Top of INFORMATION

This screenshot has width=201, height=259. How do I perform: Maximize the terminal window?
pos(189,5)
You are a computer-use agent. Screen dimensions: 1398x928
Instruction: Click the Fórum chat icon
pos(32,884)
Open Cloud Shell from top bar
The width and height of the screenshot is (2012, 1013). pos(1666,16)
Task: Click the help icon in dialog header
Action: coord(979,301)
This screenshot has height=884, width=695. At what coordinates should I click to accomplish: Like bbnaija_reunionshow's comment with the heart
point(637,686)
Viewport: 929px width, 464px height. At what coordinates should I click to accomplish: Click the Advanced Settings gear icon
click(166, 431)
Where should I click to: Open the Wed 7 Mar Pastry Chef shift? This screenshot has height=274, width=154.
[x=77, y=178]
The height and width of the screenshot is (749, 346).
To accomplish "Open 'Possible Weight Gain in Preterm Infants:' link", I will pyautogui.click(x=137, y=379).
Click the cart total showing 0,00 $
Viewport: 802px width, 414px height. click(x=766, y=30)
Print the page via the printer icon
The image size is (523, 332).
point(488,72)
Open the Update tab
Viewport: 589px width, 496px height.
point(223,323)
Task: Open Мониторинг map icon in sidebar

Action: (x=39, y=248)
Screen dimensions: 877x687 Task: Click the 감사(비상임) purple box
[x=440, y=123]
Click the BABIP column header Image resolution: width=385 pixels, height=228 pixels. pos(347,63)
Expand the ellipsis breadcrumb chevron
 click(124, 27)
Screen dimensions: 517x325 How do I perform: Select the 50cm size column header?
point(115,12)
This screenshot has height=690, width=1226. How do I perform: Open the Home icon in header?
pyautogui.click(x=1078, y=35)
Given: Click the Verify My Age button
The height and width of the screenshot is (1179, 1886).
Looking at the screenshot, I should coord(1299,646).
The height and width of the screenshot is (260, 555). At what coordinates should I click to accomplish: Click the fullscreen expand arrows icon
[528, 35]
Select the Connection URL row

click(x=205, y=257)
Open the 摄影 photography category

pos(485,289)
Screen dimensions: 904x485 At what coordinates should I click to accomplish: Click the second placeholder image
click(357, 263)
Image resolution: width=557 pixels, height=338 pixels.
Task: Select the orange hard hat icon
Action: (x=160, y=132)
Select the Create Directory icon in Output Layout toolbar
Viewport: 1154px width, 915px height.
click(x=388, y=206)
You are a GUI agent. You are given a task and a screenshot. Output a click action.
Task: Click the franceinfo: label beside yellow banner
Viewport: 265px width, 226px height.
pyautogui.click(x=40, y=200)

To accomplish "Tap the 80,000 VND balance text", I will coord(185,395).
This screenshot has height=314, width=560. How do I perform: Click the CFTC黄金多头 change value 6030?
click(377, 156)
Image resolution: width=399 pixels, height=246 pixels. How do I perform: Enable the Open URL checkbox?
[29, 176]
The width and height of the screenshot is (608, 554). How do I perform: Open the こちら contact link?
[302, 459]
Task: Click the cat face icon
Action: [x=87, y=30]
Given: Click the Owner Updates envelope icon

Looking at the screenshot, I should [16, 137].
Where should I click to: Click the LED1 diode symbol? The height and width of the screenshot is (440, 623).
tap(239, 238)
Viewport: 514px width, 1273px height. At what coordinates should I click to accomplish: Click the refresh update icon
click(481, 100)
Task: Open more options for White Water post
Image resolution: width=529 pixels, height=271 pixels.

Bottom of INFORMATION

Identify the lines above with the word "will". Copy them.

## COMPLETED TASK
To accomplish "Open 'Possible Weight Gain in Preterm Infants:' link", I will pyautogui.click(x=137, y=379).
To accomplish "Tap the 80,000 VND balance text", I will coord(185,395).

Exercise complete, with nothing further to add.